- TASKS FOR THIS EXERCISE:
a. Quote the megacheiran fossil article word for word, from "Researchers found that" up to and including "known as megacheirans.".
b. Please extend the megacheiran fossil article, starting right after its last sentence.

[[ TEXT PROVIDED, beginning ]]

Researchers found that the 3-centimetre-long creature, unearthed from the famous Chengjiang formation near Kunming in southwest China, had massive claws and a spider-like brain.
The fossil belongs to an extinct group of marine arthropods known as megacheirans.
"We now know that the megacheirans had central nervous systems very similar to today's horseshoe crabs and scorpions," said the senior author of the study, Nicholas Strausfeld, a Regents' Professor in the University of Arizona's department of neuroscience.
The newly discovered fossil has been classified as a representative of the extinct genus Alalcomenaeus.
Animals in this group had an elongated, segmented body equipped with about a dozen pairs of body appendages enabling the animal to swim or crawl or both.
All featured a pair of long, scissor-like appendages attached to the head, most likely for grasping or sensory purposes, which gave them their collective name, megacheirans.
"However, this wasn't rock solid because others lined up the great appendage either a segment in front of spider fangs or one segment behind them," said Edgecombe, from London Natural History Museum.

[[ TEXT PROVIDED, end ]]
[[ GIVEN DATA, beginning ]]

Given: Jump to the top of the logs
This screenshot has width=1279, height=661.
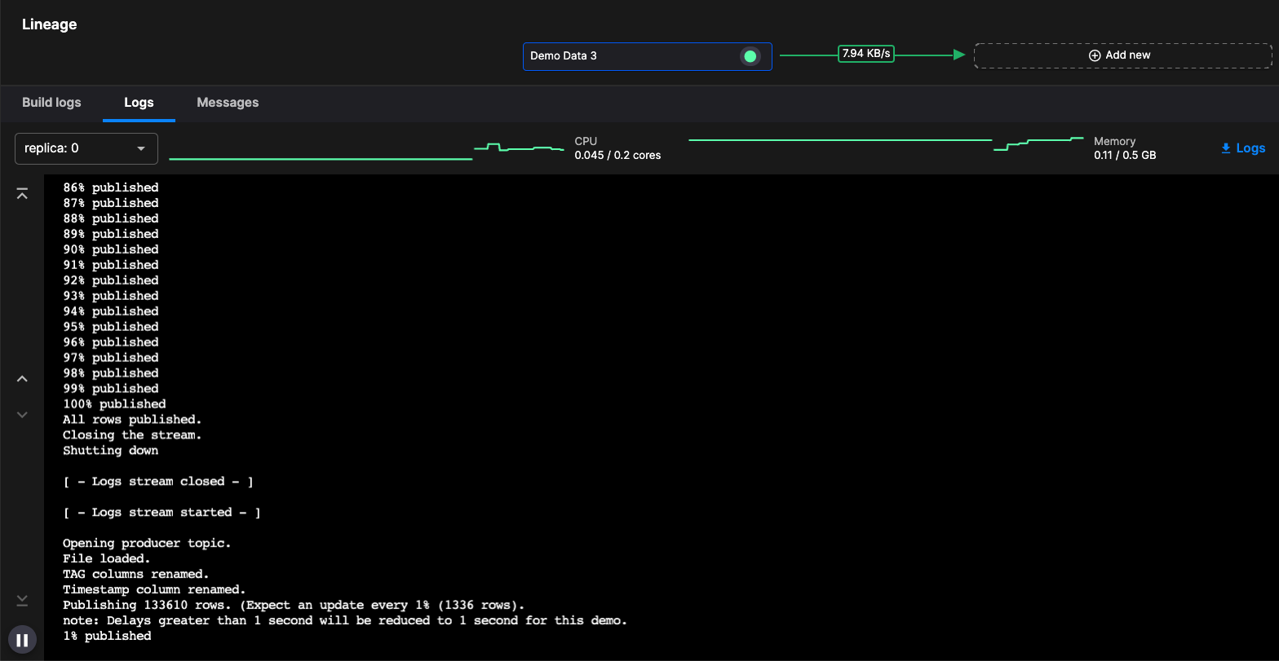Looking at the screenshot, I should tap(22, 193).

[[ GIVEN DATA, end ]]
[[ GIVEN DATA, beginning ]]

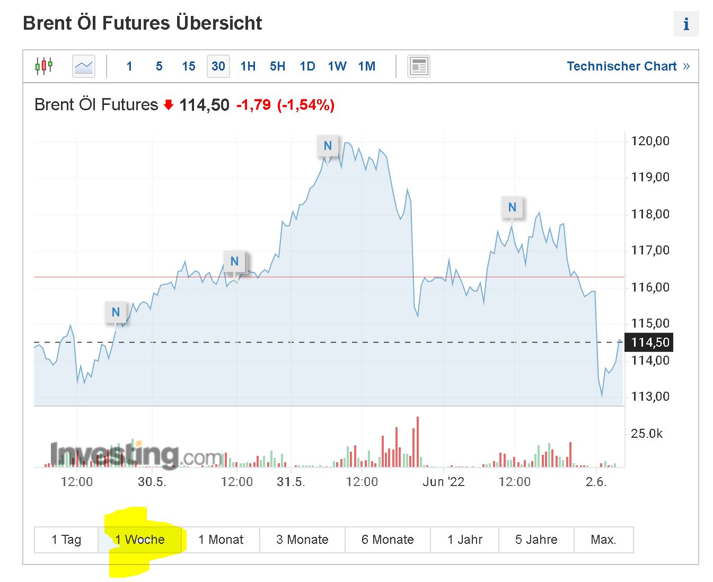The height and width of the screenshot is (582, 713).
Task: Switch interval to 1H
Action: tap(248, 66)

[[ GIVEN DATA, end ]]

- SOLVED TASKS:
a.
Researchers found that the 3-centimetre-long creature, unearthed from the famous Chengjiang formation near Kunming in southwest China, had massive claws and a spider-like brain.
The fossil belongs to an extinct group of marine arthropods known as megacheirans.

b.
"We have now managed to add direct evidence from which segment the brain sends nerves into the great appendage. It's the second one, the same as in the fangs, or chelicerae.
Comparing the outline of the fossil nervous system to nervous systems of horseshoe crabs and scorpions left no doubt that 520-million year-old Alalcomenaeus was a member of the chelicerates, researchers said.
Specifically, the fossil shows the typical hallmarks of the brains found in scorpions and spiders: Three clusters of nerve cells known as ganglia fused together as a brain also fused with some of the animal's body ganglia.